To avoid having a team fall into this cycle, one recommendation is to structure the analysis team into two functions – one responsible for identifying and reporting on the key customer questions regularly asked by marketing teams, and a separate team responsible for proactively driving additional insight. Separating the two provides the bandwith and time for the insight team to instigate true insight.
Data analysis projects come with their challenges and the following tips provide some ways of getting around these:
1) Data availability
We have seen a number projects that have not come to fruition because data availability is only discussed after project sign off. Only then does it become apparent that the customer or market data required is not readily available from core systems and so timescales will have to be totally revised. Always check to see if the data sets that are to be the building blocks for your project are available.
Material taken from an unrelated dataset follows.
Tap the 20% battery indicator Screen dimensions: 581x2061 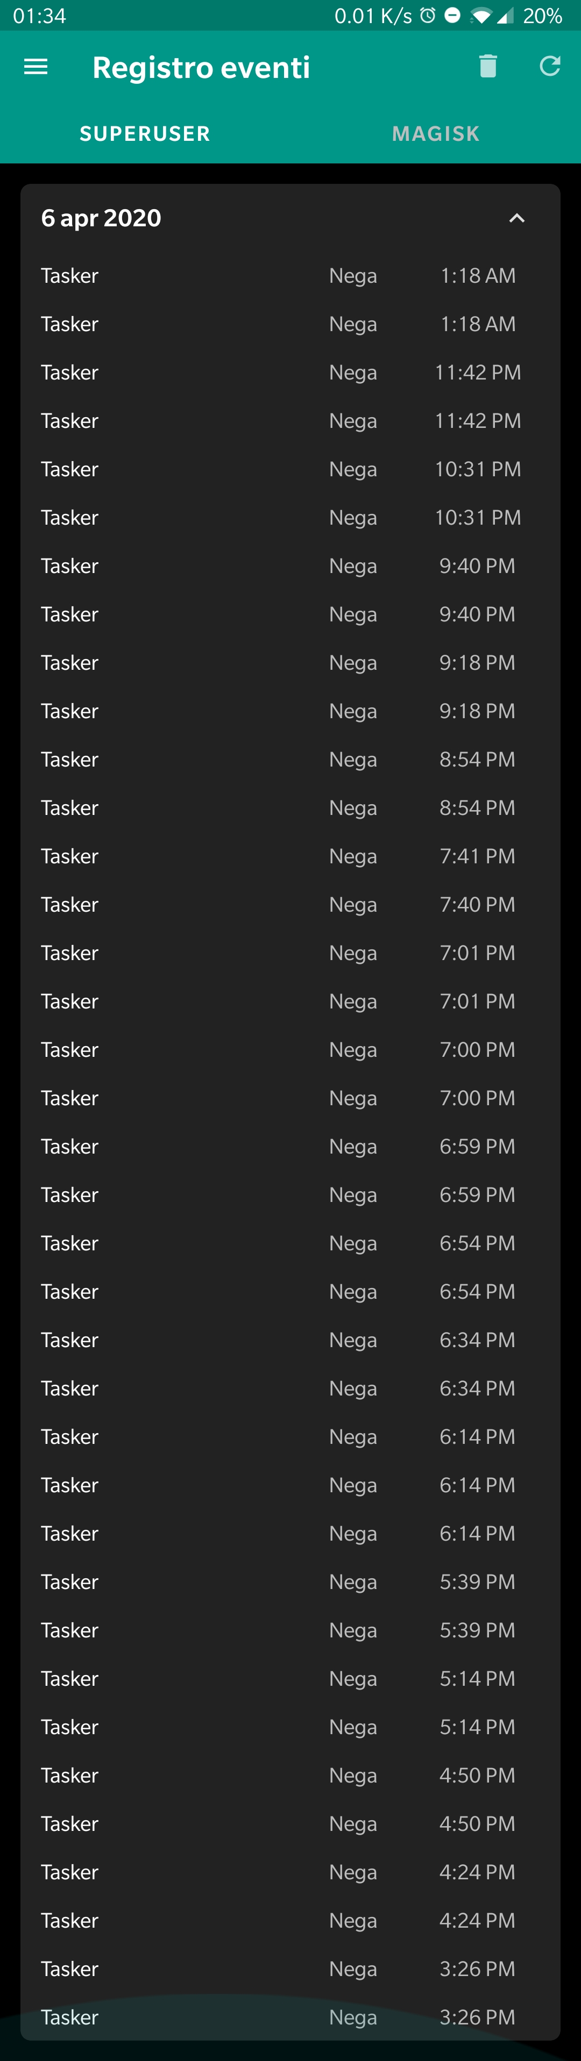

For example, in-bound call centre data is usually key for retention modelling and in most organisations is not linked to the marketing database.
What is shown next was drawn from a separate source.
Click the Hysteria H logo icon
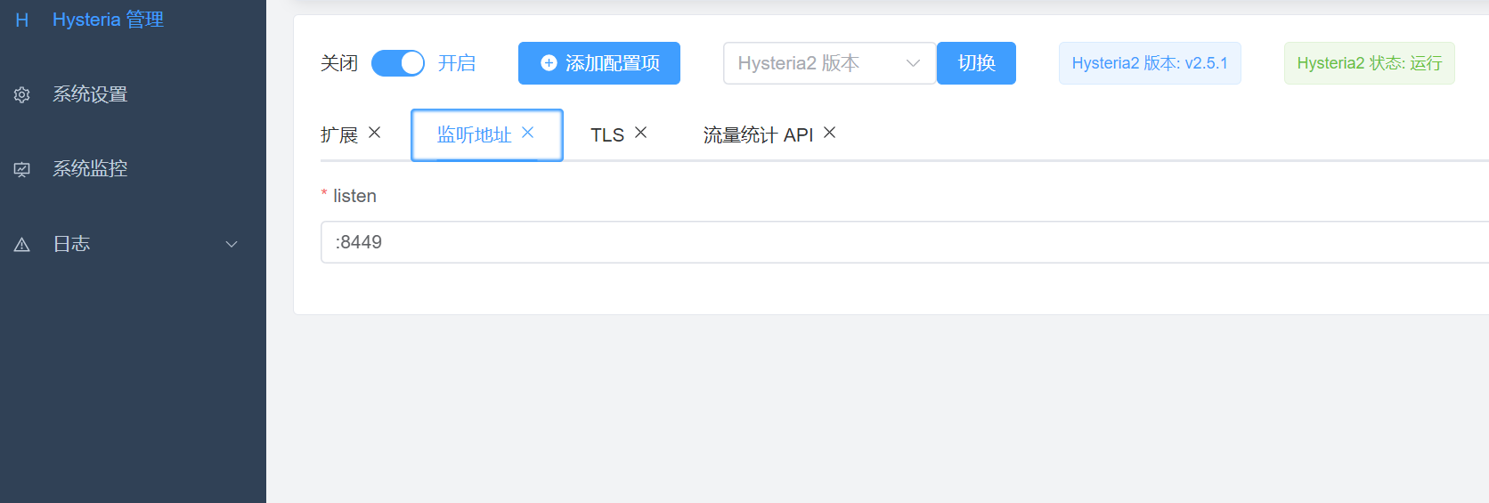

2) Stakeholder management – know your audience
If the key stakeholders are from a business background, make sure the results are based on business relevent questions and not too technical. They might not be interested in code! Similarly if it’s a technical audience that has ultimate sign off make sure anything they want to know, such as the variables used and model strengths, are addressed. For example, for a marketing audience, presenting a profile of the top decile of a propensity model will be received better than a gini coefficient!
3) Regular feedback meetings
A common occurrence on these projects are instances where there is a huge gap in what companies percieve as their customer base to what it actually is. Regular meetings during a segmentation project and the sharing of findings as you go along ensures there are no surprises at the end of a project and concerns are addressed as you proceed. For example, a sophisticated clustering algorithm may identify a niche group of high value, older and low affluent customers. Can the business work with a such a group? Is it of sufficient size to tailor propostions to?
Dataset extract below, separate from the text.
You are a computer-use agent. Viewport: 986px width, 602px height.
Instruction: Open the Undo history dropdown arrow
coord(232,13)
4) Rescoring and rebuilding
A short time after a segmentation or modeling exercise, comes the question of refreshes and updates. Be clear at the outset on terminology:
Rescoring or Refreshing: Using the current algorithm to update a customers score or segment.
Updating or Rebuilding: Revisiting the original project and refining or totally re-creating the algorithms.
Agree at the outset on the timescales and on how often these will takeplace. It may be relevant to re-score in real-time in some high customer activity organisations such as the telecoms sector, although quarterly re-scoring is the norm.
The typical lifetime (before update or rebuild) of a model or segmenation is 2-3 years, but it is prudent to check on a quarterly basis that the solution is still fit for purpose and the profiles and performance of the algorithms are still in line with what was seen when they were first built.
Analysis and insight are like a puzzle, putting the different pieces together to complete a picture. The key is having a structure in place that allows this to be a focus and managing information so when the final picture is revealed there are no surprises!